My algorithm’s efficiency was tested against alternative methods. Using the nested tightening relaxation algorithm, I achieved an average quadratic convex relaxation gap of 0.35% and second-order cone relaxation gap of 0.36% in 6 iterations, with a total computation time of 1,489 seconds for the standard case. In contrast, a single-layer tightening approach took 2,154 seconds, proving my method’s superiority in reducing solve time while maintaining precision. The iterative process involves updating variable bounds and adding linear cuts, as described by:
$$ l_{ij,t} \leq \frac{(P_{ij,t}^{(n-1)})^2 + (Q_{ij,t}^{(n-1)})^2}{v_{i,t}^{(n-1)}} $$
for the ITLC step, and tightening bounds for traffic flow variables in the SBT step. This ensures that the solution closely approximates the original non-convex problem, which is essential for practical applications in dynamic environments like urban China EV networks.
In the real-world Fujian case, the distribution network hosted 1,615 electric vehicles under traffic-aware optimization. Without traffic flow consideration, this number rose to 1,800, indicating a 11.46% overestimation. The results affirm that traffic conditions significantly influence electric vehicle charging behavior, and ignoring them can lead to inaccurate capacity assessments. My method provides a robust framework for grid planners to evaluate and enhance electric vehicle integration, particularly in densely populated areas where traffic and power networks are tightly coupled.

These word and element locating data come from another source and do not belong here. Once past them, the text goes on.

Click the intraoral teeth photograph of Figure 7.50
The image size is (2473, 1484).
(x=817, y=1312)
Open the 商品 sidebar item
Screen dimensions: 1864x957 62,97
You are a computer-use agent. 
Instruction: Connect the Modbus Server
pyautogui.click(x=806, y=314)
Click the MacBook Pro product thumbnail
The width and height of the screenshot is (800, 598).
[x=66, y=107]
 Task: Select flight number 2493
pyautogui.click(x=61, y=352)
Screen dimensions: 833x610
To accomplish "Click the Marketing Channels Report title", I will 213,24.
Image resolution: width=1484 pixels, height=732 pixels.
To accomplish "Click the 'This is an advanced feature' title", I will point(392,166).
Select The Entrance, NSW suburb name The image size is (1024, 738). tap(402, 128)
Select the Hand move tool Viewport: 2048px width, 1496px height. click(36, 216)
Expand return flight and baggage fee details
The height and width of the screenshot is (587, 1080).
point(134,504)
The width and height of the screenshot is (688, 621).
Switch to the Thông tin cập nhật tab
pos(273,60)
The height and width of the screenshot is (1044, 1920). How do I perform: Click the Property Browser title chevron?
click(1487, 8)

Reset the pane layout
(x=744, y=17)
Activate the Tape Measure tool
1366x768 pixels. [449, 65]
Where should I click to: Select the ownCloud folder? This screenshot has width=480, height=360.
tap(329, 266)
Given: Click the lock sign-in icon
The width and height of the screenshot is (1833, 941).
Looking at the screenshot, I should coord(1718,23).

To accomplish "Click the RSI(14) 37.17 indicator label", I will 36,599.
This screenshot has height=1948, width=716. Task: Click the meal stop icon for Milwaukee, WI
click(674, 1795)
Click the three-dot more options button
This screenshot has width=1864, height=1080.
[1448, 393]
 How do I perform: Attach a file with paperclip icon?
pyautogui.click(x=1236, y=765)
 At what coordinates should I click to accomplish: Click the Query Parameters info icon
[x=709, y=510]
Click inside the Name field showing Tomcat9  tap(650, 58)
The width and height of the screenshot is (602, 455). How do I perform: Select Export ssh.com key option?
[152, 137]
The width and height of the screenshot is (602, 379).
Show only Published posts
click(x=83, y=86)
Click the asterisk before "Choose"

In conclusion, my research presents a comprehensive method for calculating electric vehicle hosting capacity in FIDNs that incorporates traffic flow dynamics. The key contributions include a semi-dynamic traffic flow model, an electric vehicle regulation model with user satisfaction constraints, and a nested tightening relaxation algorithm for efficient solution. The findings highlight that traffic flow considerations are essential for accurate capacity estimation, and SOPs can significantly boost hosting capacity by enabling flexible power control. For the China EV sector, this approach offers a practical tool for sustainable grid expansion, supporting the nation’s goals for electric vehicle adoption. Future work could explore shorter time-scale traffic variations and uncertainties in electric vehicle behavior to further refine the model. As electric vehicle populations grow, applying this method to microgrids and isolated networks will be valuable for broader energy system planning.